On Friday, gold experienced a significant pullback after reaching a more than one-year high in the previous session due to a rebound in the dollar and comments from a Federal Reserve official on the need for another interest rate hike.
By 14:40 GMT, spot gold had fallen 1.6% to $2,007.92 per ounce, and U.S. gold futures had dropped 1.6% to $2,021.90.
The dollar index bounced back from a one-year low, and Treasury yields rose following a warning from a key Fed official that the central bank must continue to hike rates to combat inflation.
Gold is often viewed as a safe haven in times of economic or political unrest, but gains in the U.S. currency can decrease demand for the commodity among foreign buyers.

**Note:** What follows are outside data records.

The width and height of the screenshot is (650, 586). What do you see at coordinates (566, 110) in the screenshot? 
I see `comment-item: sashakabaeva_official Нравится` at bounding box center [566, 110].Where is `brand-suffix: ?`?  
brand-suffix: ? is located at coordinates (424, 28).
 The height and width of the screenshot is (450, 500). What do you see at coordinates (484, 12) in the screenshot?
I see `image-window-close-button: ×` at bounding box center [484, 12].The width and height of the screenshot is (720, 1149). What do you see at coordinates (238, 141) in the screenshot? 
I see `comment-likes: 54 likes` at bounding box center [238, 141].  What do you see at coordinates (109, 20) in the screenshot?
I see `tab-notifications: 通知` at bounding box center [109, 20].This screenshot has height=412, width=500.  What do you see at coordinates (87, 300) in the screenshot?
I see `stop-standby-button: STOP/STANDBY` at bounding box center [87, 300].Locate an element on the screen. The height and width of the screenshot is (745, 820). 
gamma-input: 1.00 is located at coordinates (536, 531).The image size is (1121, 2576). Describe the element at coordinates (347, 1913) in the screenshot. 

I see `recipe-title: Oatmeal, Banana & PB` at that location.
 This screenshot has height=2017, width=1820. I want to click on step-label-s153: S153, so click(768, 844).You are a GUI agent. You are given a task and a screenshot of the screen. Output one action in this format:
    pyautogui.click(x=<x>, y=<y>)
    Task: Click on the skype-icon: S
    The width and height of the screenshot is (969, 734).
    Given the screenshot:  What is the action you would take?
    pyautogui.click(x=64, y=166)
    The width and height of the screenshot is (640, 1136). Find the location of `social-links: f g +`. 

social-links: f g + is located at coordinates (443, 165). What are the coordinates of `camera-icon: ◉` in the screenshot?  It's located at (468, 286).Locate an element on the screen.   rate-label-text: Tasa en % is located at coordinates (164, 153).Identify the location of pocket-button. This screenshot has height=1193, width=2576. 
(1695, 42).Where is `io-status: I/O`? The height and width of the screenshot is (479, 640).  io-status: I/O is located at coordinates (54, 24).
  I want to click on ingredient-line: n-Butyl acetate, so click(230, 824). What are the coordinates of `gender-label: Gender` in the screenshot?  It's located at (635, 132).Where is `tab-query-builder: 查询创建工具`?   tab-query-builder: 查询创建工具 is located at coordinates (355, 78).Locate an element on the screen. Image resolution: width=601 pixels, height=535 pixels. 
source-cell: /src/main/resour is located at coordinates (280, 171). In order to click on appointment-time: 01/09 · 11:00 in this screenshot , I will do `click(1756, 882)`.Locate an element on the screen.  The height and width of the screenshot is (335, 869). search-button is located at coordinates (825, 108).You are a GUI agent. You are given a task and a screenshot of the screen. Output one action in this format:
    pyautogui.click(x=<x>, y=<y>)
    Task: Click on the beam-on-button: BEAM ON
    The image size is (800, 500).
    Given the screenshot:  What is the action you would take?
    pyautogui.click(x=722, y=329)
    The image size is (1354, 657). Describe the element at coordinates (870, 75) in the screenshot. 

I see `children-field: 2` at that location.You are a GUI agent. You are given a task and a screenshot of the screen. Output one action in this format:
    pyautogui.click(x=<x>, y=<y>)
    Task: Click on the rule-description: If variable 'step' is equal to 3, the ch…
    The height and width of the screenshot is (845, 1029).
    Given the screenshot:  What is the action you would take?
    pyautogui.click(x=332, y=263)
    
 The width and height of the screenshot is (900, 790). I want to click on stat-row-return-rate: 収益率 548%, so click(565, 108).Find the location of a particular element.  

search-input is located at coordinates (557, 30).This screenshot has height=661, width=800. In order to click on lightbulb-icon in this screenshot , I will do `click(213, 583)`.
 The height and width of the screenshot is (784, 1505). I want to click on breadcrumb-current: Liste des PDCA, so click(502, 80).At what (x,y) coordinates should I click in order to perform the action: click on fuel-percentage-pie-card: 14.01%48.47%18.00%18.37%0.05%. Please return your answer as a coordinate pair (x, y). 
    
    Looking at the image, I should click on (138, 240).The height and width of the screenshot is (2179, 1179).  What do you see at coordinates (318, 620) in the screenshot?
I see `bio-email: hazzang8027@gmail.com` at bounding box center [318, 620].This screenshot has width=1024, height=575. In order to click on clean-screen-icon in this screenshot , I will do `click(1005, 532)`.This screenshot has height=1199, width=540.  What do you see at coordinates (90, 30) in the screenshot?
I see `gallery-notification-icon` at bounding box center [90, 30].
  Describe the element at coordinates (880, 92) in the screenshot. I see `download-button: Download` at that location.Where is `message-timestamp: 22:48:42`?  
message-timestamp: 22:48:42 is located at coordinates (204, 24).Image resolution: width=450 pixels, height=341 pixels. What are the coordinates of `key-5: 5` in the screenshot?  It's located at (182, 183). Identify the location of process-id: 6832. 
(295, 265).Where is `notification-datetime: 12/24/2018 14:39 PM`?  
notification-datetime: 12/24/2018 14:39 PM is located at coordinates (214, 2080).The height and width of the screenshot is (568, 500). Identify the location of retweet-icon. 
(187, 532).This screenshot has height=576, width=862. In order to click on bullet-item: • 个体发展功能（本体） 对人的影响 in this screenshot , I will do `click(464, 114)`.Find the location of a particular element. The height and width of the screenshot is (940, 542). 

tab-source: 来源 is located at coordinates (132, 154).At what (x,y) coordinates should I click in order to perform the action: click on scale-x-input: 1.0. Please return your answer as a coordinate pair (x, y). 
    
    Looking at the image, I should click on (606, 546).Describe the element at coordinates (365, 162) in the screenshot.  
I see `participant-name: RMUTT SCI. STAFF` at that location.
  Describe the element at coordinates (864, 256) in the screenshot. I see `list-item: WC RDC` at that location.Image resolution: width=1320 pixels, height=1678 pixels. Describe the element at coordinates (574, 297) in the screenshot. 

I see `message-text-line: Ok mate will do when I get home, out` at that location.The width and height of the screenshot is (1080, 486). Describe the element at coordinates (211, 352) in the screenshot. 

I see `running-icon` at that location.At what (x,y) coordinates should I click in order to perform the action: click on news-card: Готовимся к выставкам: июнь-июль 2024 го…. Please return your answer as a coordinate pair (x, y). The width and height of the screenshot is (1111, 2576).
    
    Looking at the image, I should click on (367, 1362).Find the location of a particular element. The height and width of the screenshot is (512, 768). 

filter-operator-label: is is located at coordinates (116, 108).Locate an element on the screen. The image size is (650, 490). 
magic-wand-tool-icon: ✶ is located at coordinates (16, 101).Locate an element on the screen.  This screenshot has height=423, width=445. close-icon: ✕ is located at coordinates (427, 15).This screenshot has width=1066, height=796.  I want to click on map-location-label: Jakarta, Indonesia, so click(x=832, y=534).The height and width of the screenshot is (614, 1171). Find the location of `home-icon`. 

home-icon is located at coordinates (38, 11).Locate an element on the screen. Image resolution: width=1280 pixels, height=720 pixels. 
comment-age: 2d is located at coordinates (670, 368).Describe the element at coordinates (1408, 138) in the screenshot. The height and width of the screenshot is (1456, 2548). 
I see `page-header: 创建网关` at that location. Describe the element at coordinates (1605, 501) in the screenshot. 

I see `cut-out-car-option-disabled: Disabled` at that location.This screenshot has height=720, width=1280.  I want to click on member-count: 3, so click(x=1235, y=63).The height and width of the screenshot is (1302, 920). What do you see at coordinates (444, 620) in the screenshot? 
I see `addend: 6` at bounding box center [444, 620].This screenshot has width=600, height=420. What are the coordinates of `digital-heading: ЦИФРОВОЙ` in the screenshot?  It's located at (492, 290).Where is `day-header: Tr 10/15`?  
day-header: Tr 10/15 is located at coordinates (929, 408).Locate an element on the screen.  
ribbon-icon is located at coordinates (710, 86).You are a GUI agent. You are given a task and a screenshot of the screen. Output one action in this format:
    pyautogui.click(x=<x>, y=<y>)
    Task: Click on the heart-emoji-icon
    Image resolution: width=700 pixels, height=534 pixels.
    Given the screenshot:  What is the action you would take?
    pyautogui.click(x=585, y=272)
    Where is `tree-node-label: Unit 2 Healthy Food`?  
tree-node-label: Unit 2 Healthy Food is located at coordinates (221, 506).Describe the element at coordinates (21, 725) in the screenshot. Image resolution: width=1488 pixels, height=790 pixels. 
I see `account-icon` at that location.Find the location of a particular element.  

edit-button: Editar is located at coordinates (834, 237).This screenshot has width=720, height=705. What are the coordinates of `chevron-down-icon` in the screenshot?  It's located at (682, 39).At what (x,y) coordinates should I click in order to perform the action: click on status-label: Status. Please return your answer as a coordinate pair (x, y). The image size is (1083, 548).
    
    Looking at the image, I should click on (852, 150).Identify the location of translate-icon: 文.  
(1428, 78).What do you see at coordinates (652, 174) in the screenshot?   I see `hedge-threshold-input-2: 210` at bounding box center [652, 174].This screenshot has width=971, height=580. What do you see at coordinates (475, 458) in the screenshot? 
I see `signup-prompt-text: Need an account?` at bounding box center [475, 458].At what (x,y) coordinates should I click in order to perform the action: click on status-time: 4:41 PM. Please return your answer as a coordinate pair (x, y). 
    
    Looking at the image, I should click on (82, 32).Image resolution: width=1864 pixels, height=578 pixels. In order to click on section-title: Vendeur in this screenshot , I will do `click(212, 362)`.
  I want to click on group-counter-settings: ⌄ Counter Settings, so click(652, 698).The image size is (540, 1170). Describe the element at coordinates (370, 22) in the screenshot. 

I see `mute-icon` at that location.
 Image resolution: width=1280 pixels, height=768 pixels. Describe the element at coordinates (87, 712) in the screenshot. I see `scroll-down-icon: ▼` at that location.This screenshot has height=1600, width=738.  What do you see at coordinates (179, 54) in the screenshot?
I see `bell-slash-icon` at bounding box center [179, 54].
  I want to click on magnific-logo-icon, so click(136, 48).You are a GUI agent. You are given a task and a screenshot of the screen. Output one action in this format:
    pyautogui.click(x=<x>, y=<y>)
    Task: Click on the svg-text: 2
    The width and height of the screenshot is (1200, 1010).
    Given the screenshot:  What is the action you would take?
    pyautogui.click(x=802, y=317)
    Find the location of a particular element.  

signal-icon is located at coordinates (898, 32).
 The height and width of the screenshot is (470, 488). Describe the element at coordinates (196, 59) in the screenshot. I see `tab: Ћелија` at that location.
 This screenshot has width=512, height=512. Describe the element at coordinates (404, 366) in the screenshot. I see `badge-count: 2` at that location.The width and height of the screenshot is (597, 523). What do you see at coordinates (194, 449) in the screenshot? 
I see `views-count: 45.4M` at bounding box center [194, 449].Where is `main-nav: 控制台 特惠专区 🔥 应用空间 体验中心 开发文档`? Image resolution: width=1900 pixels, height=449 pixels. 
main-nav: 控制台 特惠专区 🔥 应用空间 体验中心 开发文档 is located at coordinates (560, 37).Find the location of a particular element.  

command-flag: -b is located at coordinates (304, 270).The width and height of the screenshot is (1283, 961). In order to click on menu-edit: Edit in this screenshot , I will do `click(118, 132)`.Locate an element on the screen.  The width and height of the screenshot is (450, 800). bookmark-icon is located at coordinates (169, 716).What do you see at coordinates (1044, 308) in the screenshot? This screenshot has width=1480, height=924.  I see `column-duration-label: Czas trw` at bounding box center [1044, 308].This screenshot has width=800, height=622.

In addition, the CME FedWatch tool revealed that traders were pricing in an 82.6% chance of a 25 basis-point hike in May, up from 70% earlier in the week, further hindering zero-yield gold.
According to Daniel Pavilonis, senior market strategist at RJO Futures, the metals market will likely weaken as we approach the “blackout period” ahead of the Fed decision in May, with a 25 basis-point hike expected. Profit-taking is expected to occur, but prices will likely stabilize around $2,000.
Despite this setback, analysts predict a positive outlook for bullion, following its exceptional run in the last couple of sessions amid increasing concerns of a recession that could eventually lead to the Fed ending its rate-hike cycle.
Phillip Streible, chief market strategist at Blue Line Futures in Chicago, stated that he expects gold prices to hit record highs and extend gains to $2,100.
Silver also experienced a 1.3% decline to $25.46 per ounce, after reaching a year-high of $26.07 earlier in the session, but is set to achieve its fifth consecutive weekly gain.
Platinum fell 0.5% to $1,041.61, while palladium was down 0.9% at $1,485.44, but both are on track for weekly gains.